Activity. When a line below contains the word "agent", copy that line.

⁂

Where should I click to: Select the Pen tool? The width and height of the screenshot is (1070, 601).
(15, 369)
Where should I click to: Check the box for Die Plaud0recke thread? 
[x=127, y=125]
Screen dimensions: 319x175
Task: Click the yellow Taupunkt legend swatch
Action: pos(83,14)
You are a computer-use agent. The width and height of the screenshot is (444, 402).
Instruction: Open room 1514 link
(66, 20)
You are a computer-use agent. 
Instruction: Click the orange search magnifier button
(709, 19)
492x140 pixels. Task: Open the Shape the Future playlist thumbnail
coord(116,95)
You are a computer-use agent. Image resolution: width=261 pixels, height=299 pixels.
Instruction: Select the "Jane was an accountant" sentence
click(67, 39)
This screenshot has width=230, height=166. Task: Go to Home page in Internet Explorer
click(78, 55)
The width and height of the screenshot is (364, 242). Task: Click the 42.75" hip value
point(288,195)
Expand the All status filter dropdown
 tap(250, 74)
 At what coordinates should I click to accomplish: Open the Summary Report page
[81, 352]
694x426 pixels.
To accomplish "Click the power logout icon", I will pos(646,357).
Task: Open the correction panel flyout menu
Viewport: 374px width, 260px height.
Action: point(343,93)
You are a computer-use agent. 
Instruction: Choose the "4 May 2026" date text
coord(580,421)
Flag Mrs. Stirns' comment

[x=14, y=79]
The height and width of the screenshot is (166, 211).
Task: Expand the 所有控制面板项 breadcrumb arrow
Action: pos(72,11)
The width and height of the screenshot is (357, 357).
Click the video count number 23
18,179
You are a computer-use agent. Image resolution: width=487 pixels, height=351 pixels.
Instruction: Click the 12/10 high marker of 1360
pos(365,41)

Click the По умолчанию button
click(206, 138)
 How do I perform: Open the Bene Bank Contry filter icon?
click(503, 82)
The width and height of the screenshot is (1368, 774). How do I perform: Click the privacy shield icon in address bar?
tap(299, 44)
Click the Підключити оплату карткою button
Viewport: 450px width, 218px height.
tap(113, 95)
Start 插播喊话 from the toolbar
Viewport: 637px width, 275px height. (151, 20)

⁂

Exercise response.
You are a computer-use agent. The width and height of the screenshot is (444, 402).
You are a computer-use agent. 
You are a computer-use agent. Image resolution: width=261 pixels, height=299 pixels.
You are a computer-use agent. 
You are a computer-use agent. Image resolution: width=487 pixels, height=351 pixels.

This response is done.